** PROVIDED DATA **

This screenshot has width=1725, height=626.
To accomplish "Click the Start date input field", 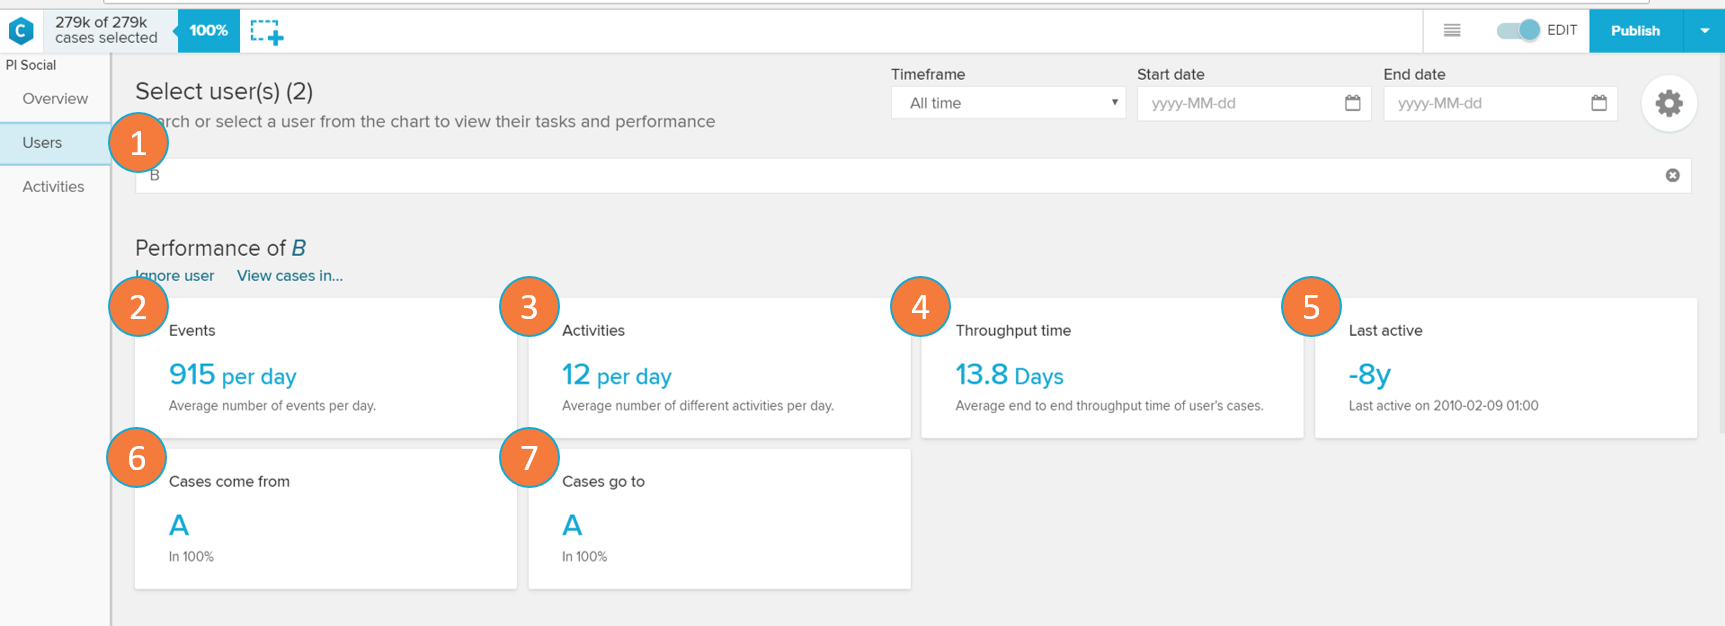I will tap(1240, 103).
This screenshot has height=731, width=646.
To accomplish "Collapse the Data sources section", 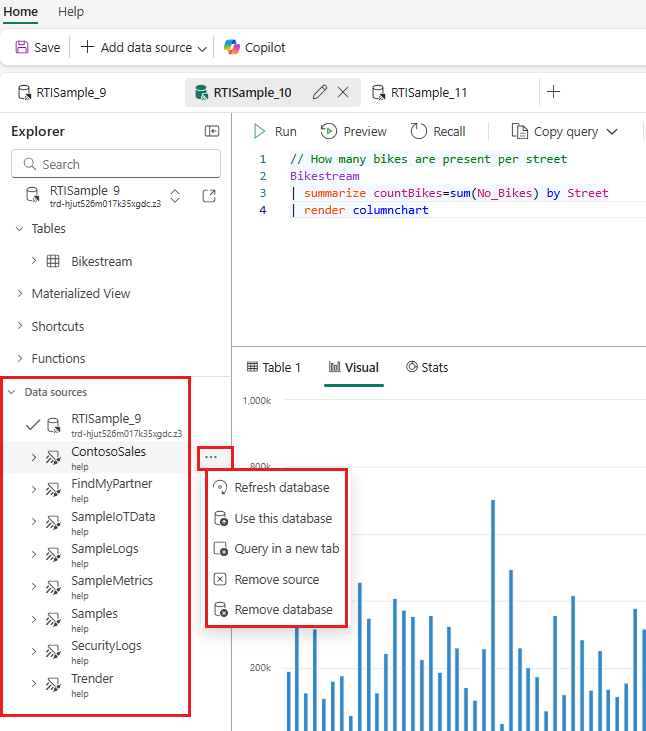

==

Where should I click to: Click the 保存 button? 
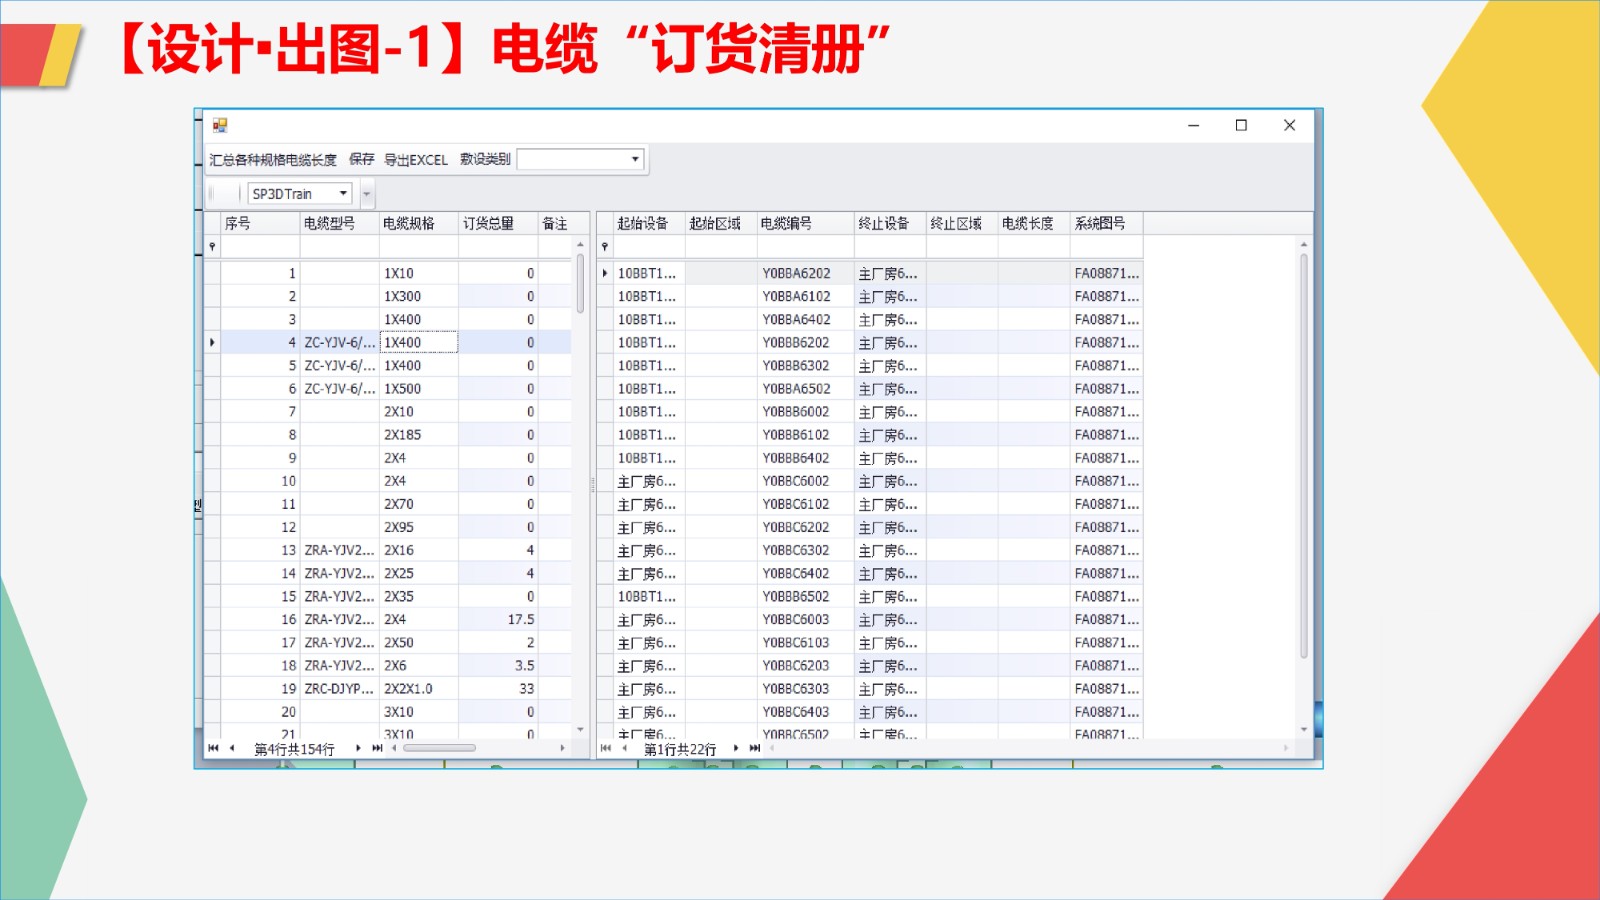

* * *

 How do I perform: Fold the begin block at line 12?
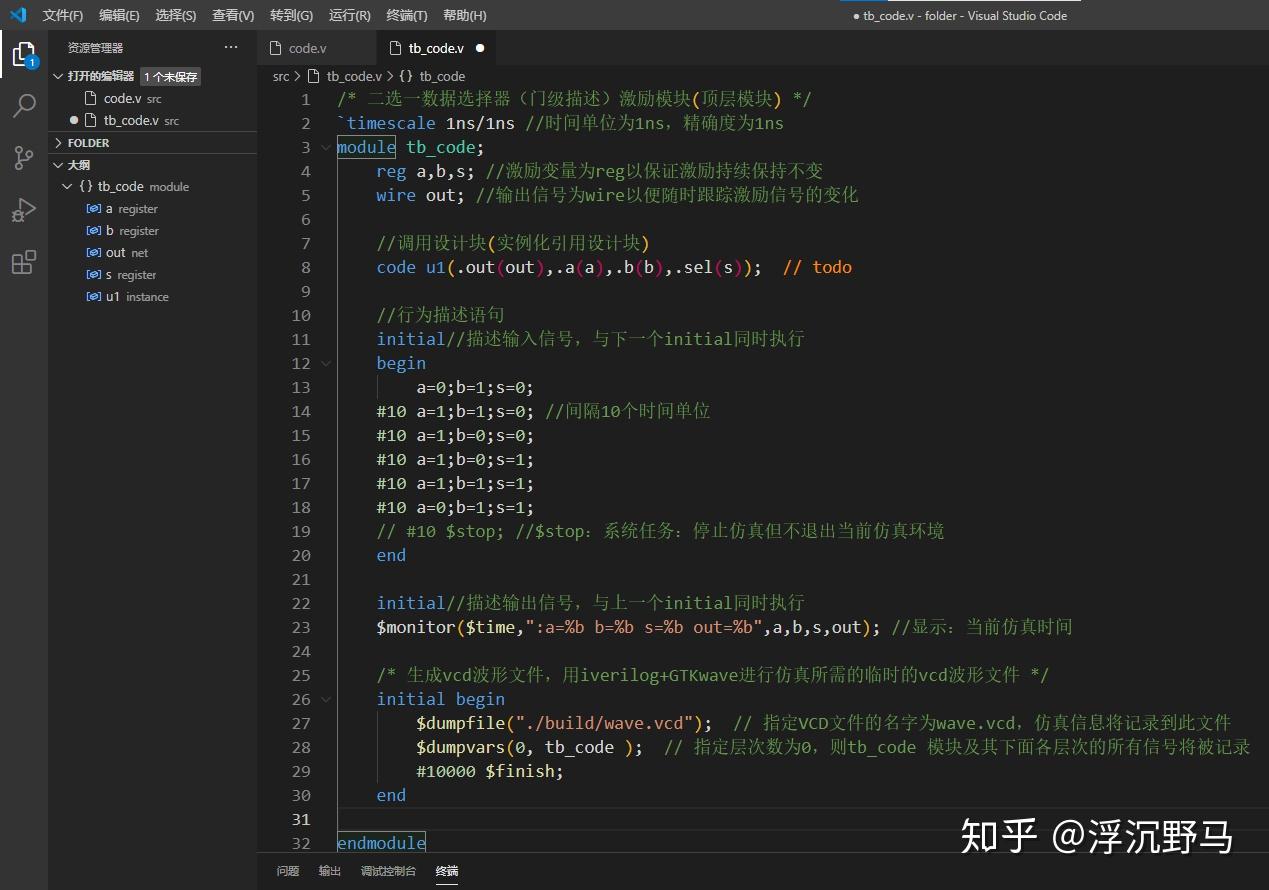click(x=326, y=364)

** INSTRUCTIONS FOR THE TASK **
Scan the records for the string "screenshot". Copy each line in which it appears.

** ANSWER **
This screenshot has width=1725, height=626.
This screenshot has height=731, width=646.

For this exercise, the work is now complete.